What is expected = Nothing in the listing below should be skipped, so transcribe it all exactly.

-----

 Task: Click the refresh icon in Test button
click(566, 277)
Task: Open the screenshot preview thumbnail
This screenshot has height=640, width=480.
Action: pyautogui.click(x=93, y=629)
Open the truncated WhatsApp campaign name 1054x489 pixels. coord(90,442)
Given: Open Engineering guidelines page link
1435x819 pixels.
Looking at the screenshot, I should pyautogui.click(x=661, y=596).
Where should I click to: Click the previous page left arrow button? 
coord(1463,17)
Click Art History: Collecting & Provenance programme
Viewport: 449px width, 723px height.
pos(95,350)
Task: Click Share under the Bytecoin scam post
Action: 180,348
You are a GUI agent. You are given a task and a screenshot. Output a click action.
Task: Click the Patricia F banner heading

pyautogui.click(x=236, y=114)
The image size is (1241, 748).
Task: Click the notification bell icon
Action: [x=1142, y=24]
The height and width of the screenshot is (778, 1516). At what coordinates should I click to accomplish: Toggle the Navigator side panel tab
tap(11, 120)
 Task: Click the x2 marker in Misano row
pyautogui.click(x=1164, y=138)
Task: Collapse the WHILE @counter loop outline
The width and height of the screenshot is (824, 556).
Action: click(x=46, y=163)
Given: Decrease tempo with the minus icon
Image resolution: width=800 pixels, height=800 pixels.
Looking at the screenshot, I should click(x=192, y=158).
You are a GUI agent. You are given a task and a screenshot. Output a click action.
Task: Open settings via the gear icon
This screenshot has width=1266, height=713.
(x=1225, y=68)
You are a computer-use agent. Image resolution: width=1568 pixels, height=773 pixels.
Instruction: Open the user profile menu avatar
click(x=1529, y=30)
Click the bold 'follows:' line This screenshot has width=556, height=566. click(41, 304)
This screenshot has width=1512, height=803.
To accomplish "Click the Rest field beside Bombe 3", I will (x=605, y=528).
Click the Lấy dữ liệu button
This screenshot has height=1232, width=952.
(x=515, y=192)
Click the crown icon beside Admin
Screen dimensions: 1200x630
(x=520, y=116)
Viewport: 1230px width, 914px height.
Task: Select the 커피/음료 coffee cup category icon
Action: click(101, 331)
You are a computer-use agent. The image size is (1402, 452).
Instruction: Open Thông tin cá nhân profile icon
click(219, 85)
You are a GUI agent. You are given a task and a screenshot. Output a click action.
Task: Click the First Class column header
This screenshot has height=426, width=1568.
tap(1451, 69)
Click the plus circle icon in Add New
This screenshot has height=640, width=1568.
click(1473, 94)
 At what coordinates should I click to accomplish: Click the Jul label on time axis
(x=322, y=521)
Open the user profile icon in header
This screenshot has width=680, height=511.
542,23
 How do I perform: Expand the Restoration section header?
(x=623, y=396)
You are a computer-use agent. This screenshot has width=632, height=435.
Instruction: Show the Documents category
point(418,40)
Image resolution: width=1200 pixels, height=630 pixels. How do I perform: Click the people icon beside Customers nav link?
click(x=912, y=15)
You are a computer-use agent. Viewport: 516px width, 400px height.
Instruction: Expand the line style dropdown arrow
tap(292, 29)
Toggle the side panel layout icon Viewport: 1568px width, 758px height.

-----

Result below =
 Task: Click the refresh icon in Test button
click(566, 277)
Task: Open the screenshot preview thumbnail
This screenshot has height=640, width=480.
Action: pyautogui.click(x=93, y=629)
Open the truncated WhatsApp campaign name 1054x489 pixels. coord(90,442)
Given: Open Engineering guidelines page link
1435x819 pixels.
Looking at the screenshot, I should pyautogui.click(x=661, y=596).
Where should I click to: Click the previous page left arrow button? 
coord(1463,17)
Click Art History: Collecting & Provenance programme
Viewport: 449px width, 723px height.
pos(95,350)
Task: Click Share under the Bytecoin scam post
Action: 180,348
You are a GUI agent. You are given a task and a screenshot. Output a click action.
Task: Click the Patricia F banner heading

pyautogui.click(x=236, y=114)
The image size is (1241, 748).
Task: Click the notification bell icon
Action: [x=1142, y=24]
The height and width of the screenshot is (778, 1516). At what coordinates should I click to accomplish: Toggle the Navigator side panel tab
tap(11, 120)
 Task: Click the x2 marker in Misano row
pyautogui.click(x=1164, y=138)
Task: Collapse the WHILE @counter loop outline
The width and height of the screenshot is (824, 556).
Action: click(x=46, y=163)
Given: Decrease tempo with the minus icon
Image resolution: width=800 pixels, height=800 pixels.
Looking at the screenshot, I should click(x=192, y=158).
You are a GUI agent. You are given a task and a screenshot. Output a click action.
Task: Open settings via the gear icon
This screenshot has width=1266, height=713.
(x=1225, y=68)
You are a computer-use agent. Image resolution: width=1568 pixels, height=773 pixels.
Instruction: Open the user profile menu avatar
click(x=1529, y=30)
Click the bold 'follows:' line This screenshot has width=556, height=566. click(41, 304)
This screenshot has width=1512, height=803.
To accomplish "Click the Rest field beside Bombe 3", I will (x=605, y=528).
Click the Lấy dữ liệu button
This screenshot has height=1232, width=952.
(x=515, y=192)
Click the crown icon beside Admin
Screen dimensions: 1200x630
(x=520, y=116)
Viewport: 1230px width, 914px height.
Task: Select the 커피/음료 coffee cup category icon
Action: click(101, 331)
You are a computer-use agent. The image size is (1402, 452).
Instruction: Open Thông tin cá nhân profile icon
click(219, 85)
You are a GUI agent. You are given a task and a screenshot. Output a click action.
Task: Click the First Class column header
This screenshot has height=426, width=1568.
tap(1451, 69)
Click the plus circle icon in Add New
This screenshot has height=640, width=1568.
click(1473, 94)
 At what coordinates should I click to accomplish: Click the Jul label on time axis
(x=322, y=521)
Open the user profile icon in header
This screenshot has width=680, height=511.
542,23
 How do I perform: Expand the Restoration section header?
(x=623, y=396)
You are a computer-use agent. This screenshot has width=632, height=435.
Instruction: Show the Documents category
point(418,40)
Image resolution: width=1200 pixels, height=630 pixels. How do I perform: Click the people icon beside Customers nav link?
click(x=912, y=15)
You are a computer-use agent. Viewport: 516px width, 400px height.
Instruction: Expand the line style dropdown arrow
tap(292, 29)
Toggle the side panel layout icon Viewport: 1568px width, 758px height.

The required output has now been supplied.